*GOAL OF THE EXERCISE*
Each entry below needs to be copied exactly, with nothing dropped.

*RECORD SET*
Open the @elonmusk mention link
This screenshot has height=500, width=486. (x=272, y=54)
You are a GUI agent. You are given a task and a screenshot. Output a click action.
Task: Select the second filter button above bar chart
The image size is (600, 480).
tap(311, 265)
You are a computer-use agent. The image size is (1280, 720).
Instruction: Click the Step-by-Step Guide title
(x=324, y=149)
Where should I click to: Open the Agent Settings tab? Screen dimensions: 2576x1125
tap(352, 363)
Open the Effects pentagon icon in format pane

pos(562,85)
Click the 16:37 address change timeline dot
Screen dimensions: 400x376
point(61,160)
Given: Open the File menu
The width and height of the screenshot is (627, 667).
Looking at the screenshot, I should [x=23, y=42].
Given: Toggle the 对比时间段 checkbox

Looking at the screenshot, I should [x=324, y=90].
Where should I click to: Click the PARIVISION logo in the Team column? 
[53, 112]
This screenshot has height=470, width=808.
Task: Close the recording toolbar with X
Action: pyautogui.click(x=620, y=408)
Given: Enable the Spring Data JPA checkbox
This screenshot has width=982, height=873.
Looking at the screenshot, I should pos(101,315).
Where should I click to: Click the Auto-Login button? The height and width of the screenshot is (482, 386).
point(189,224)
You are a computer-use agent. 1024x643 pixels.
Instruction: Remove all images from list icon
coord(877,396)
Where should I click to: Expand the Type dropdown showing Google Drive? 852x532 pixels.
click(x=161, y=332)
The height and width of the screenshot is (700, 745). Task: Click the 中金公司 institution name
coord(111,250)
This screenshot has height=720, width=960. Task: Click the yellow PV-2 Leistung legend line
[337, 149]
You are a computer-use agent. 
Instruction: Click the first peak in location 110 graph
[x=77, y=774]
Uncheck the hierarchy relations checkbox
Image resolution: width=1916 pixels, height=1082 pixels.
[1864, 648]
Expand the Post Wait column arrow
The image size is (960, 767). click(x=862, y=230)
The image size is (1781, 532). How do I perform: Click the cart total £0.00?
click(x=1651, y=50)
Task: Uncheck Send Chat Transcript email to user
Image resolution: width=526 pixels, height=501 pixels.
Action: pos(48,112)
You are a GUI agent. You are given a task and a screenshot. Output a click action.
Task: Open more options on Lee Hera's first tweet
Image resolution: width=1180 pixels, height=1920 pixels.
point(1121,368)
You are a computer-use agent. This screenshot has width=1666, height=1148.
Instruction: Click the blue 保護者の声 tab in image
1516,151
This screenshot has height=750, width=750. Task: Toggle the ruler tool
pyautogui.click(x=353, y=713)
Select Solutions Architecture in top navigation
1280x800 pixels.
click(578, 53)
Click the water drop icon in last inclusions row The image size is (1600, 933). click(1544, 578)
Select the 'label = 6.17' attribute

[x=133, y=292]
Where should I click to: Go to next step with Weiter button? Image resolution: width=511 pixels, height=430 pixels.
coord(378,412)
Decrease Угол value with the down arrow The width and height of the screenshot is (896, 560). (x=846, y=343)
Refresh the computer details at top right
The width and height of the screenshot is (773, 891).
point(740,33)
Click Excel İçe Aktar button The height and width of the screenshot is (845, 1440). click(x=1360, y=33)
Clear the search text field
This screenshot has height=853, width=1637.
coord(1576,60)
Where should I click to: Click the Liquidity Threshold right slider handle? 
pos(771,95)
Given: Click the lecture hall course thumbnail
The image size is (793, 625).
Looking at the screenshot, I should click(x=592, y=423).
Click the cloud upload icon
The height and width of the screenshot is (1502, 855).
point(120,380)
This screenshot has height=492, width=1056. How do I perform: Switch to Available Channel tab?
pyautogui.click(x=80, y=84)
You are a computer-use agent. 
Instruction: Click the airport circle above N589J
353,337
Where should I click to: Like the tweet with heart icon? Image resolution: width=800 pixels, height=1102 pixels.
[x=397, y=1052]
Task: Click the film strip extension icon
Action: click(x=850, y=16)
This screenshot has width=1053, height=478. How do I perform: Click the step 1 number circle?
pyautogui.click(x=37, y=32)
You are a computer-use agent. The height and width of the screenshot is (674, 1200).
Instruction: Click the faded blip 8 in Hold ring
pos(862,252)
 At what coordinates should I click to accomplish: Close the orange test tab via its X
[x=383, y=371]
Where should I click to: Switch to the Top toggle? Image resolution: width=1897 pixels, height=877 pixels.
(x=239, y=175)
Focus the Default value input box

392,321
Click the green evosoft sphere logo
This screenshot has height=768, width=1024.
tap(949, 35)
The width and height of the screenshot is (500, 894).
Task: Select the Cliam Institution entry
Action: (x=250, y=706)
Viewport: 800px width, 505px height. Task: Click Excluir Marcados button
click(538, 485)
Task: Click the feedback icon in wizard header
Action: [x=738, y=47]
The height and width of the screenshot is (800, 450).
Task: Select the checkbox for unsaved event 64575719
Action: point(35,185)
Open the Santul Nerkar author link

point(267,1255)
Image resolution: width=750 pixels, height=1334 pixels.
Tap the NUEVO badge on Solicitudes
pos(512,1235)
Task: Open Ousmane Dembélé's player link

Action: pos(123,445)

*RESPONSE TO THIS EXERCISE*
Open the @elonmusk mention link
This screenshot has height=500, width=486. (x=272, y=54)
You are a GUI agent. You are given a task and a screenshot. Output a click action.
Task: Select the second filter button above bar chart
The image size is (600, 480).
tap(311, 265)
You are a computer-use agent. The image size is (1280, 720).
Instruction: Click the Step-by-Step Guide title
(x=324, y=149)
Where should I click to: Open the Agent Settings tab? Screen dimensions: 2576x1125
tap(352, 363)
Open the Effects pentagon icon in format pane

pos(562,85)
Click the 16:37 address change timeline dot
Screen dimensions: 400x376
point(61,160)
Given: Open the File menu
The width and height of the screenshot is (627, 667).
Looking at the screenshot, I should [x=23, y=42].
Given: Toggle the 对比时间段 checkbox

Looking at the screenshot, I should [x=324, y=90].
Where should I click to: Click the PARIVISION logo in the Team column? 
[53, 112]
This screenshot has height=470, width=808.
Task: Close the recording toolbar with X
Action: pyautogui.click(x=620, y=408)
Given: Enable the Spring Data JPA checkbox
This screenshot has width=982, height=873.
Looking at the screenshot, I should pos(101,315).
Where should I click to: Click the Auto-Login button? The height and width of the screenshot is (482, 386).
point(189,224)
You are a computer-use agent. 1024x643 pixels.
Instruction: Remove all images from list icon
coord(877,396)
Where should I click to: Expand the Type dropdown showing Google Drive? 852x532 pixels.
click(x=161, y=332)
The height and width of the screenshot is (700, 745). Task: Click the 中金公司 institution name
coord(111,250)
This screenshot has height=720, width=960. Task: Click the yellow PV-2 Leistung legend line
[337, 149]
You are a computer-use agent. 
Instruction: Click the first peak in location 110 graph
[x=77, y=774]
Uncheck the hierarchy relations checkbox
Image resolution: width=1916 pixels, height=1082 pixels.
[1864, 648]
Expand the Post Wait column arrow
The image size is (960, 767). click(x=862, y=230)
The image size is (1781, 532). How do I perform: Click the cart total £0.00?
click(x=1651, y=50)
Task: Uncheck Send Chat Transcript email to user
Image resolution: width=526 pixels, height=501 pixels.
Action: pos(48,112)
You are a GUI agent. You are given a task and a screenshot. Output a click action.
Task: Open more options on Lee Hera's first tweet
Image resolution: width=1180 pixels, height=1920 pixels.
point(1121,368)
You are a computer-use agent. This screenshot has width=1666, height=1148.
Instruction: Click the blue 保護者の声 tab in image
1516,151
This screenshot has height=750, width=750. Task: Toggle the ruler tool
pyautogui.click(x=353, y=713)
Select Solutions Architecture in top navigation
1280x800 pixels.
click(578, 53)
Click the water drop icon in last inclusions row The image size is (1600, 933). click(1544, 578)
Select the 'label = 6.17' attribute

[x=133, y=292]
Where should I click to: Go to next step with Weiter button? Image resolution: width=511 pixels, height=430 pixels.
coord(378,412)
Decrease Угол value with the down arrow The width and height of the screenshot is (896, 560). (x=846, y=343)
Refresh the computer details at top right
The width and height of the screenshot is (773, 891).
point(740,33)
Click Excel İçe Aktar button The height and width of the screenshot is (845, 1440). click(x=1360, y=33)
Clear the search text field
This screenshot has height=853, width=1637.
coord(1576,60)
Where should I click to: Click the Liquidity Threshold right slider handle? 
pos(771,95)
Given: Click the lecture hall course thumbnail
The image size is (793, 625).
Looking at the screenshot, I should click(x=592, y=423).
Click the cloud upload icon
The height and width of the screenshot is (1502, 855).
point(120,380)
This screenshot has height=492, width=1056. How do I perform: Switch to Available Channel tab?
pyautogui.click(x=80, y=84)
You are a computer-use agent. 
Instruction: Click the airport circle above N589J
353,337
Where should I click to: Like the tweet with heart icon? Image resolution: width=800 pixels, height=1102 pixels.
[x=397, y=1052]
Task: Click the film strip extension icon
Action: click(x=850, y=16)
This screenshot has width=1053, height=478. How do I perform: Click the step 1 number circle?
pyautogui.click(x=37, y=32)
You are a computer-use agent. The height and width of the screenshot is (674, 1200).
Instruction: Click the faded blip 8 in Hold ring
pos(862,252)
 At what coordinates should I click to accomplish: Close the orange test tab via its X
[x=383, y=371]
Where should I click to: Switch to the Top toggle? Image resolution: width=1897 pixels, height=877 pixels.
(x=239, y=175)
Focus the Default value input box

392,321
Click the green evosoft sphere logo
This screenshot has height=768, width=1024.
tap(949, 35)
The width and height of the screenshot is (500, 894).
Task: Select the Cliam Institution entry
Action: (x=250, y=706)
Viewport: 800px width, 505px height. Task: Click Excluir Marcados button
click(538, 485)
Task: Click the feedback icon in wizard header
Action: [x=738, y=47]
The height and width of the screenshot is (800, 450).
Task: Select the checkbox for unsaved event 64575719
Action: point(35,185)
Open the Santul Nerkar author link

point(267,1255)
Image resolution: width=750 pixels, height=1334 pixels.
Tap the NUEVO badge on Solicitudes
pos(512,1235)
Task: Open Ousmane Dembélé's player link

Action: pos(123,445)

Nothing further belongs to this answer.